LITTLE JOY QUEER NIGHT QUEERLY NOT SO QUEER
Ahh yes, the heat brought out something terrible this last Sunday at the Little Joy “Dive” Bar in Echo Park. That bar on the corner across from the deserted green-pumped gas station. That bar with duct tape quilting the tears in the beige vinyl booths, all two of them. Decrepit red and cracked Budweiser signs over the two pool tables, air all smoky because thank fucking god you can smoke in there and smoke they (we) do. But alas, despite the welcoming locale, the heat brought out tourists and kept the queers at home. Rather upsetting if you ask me. See, Sunday night is unofficially Queer Night or Gay Night at said bar. If you want to take the name of the night from the message scrawled on the girls’ bathroom wall, it’s gay night. But everyone there is so ambiguous it’s better to call it queer night. Call it what you will, actually. Actually.

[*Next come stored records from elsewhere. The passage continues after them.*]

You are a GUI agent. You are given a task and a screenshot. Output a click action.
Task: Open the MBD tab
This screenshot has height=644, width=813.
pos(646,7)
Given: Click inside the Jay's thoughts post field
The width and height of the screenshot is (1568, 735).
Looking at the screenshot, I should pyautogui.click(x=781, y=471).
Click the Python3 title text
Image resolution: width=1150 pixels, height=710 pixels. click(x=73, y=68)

So we went, myself and a few friends, expecting a queer hipster bastion (note… I’m not a separatist, one of my best friends is absolutely heterosexual and I consider him queer). What we got was, well, something else. Metrosexuals and wide-eyed strangers who get rent from daddy (one girl told me) and who do something uninteresting with dvd packaging (this guy, this guy). “Do you come here often,” daddy’s little girl asked me.
“I come here… more often lately. I guess,” I said.
“So what goes on?”
“Well tonight is queer night, unofficially,” I said. Or perhaps I said it was gay night, I was too many whiskies in to have full reign over my retention of verbiage spoken, verbiage thought. I don’t even know how I knew, how I know Sunday is queer night. I could be wrong. But daddy’s little olive skinned, black haired girl kind of cringed, quickly, then said, “well I have an open mind.” Oh you do, do you? That’s wonderful. What does that mean, missus? What does that mean? Must you so quickly differentiate yourself from the theme of the night? I don’t care. No one cares.

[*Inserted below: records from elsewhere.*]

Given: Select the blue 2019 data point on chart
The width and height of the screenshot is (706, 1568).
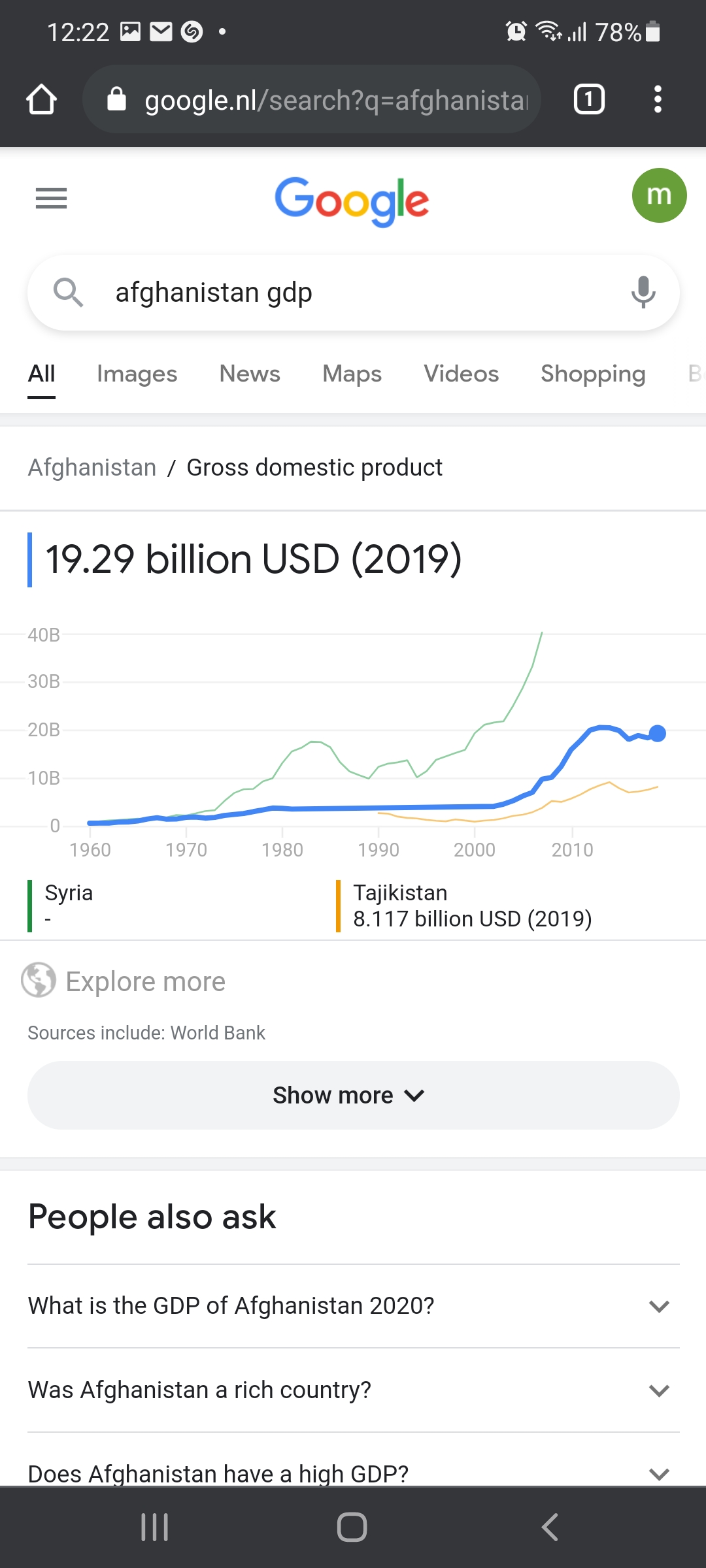Looking at the screenshot, I should [x=658, y=734].
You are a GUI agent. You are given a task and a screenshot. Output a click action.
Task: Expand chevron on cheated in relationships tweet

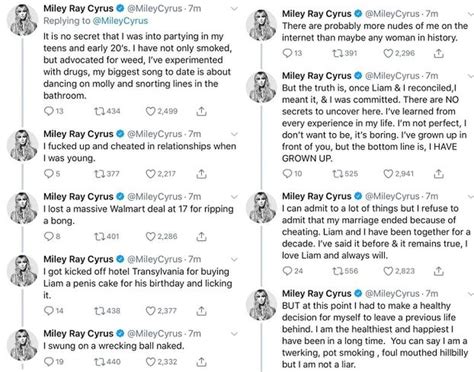coord(234,134)
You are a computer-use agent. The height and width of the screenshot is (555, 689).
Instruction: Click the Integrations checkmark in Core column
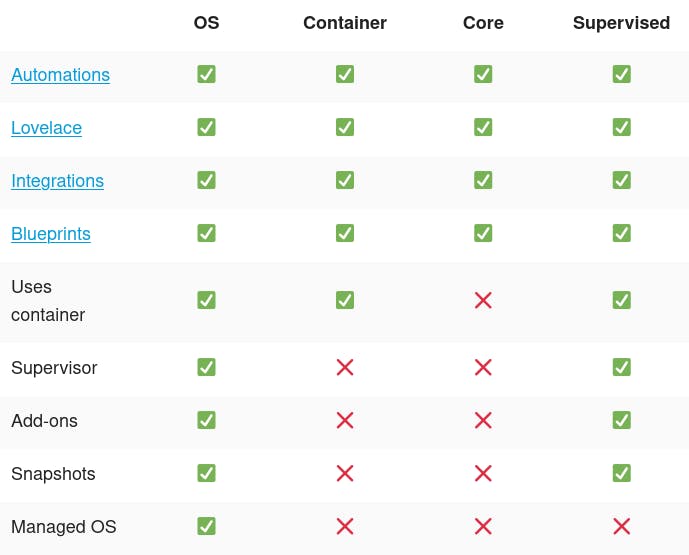pyautogui.click(x=483, y=180)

My friend K later went to the restroom where the graffiti on the wall proclaims this evening what it might or might not be. She was in there when this girl reads it aloud and starts frantically asking K, “so tonight’s gay night?” With distaste she asks. Asserting her non gayness. Her vague disgust at the concept. Then another girl enters and she says, “you know it’s gay night. It’s gay night.” Or queer night or whatever. When she enters the smoky bar proper, she’ll look at all the, what she thought were metrosexual boys, and see fags, fags, fags who don’t want you you hag! She’ll look at all the cool, angular subtly eightiesed out girls and think, dykes, dykes, you’re all dykes and no I’m not interested. Guess what honey, the heat kept the queers at home or at least away from here but if they were dykes, and if they were here, they’d laugh at you… ha ha ha ha ha ha ha ha ha!!!!!!!!!!!!!!!
3 Comments:
All these terms--queer, metrosexual, and so on. I need a lexicon. Will you provide one? Herculodge
prohttp://www.albany.edu/scj/jcjpc/vol4is1/sobol.htmli
GQ Magazine wrote this scathing article on a new breed of American Male, they're called Jackasses... they're bros with money and their favorite film is Shawshank Redemption. Ha!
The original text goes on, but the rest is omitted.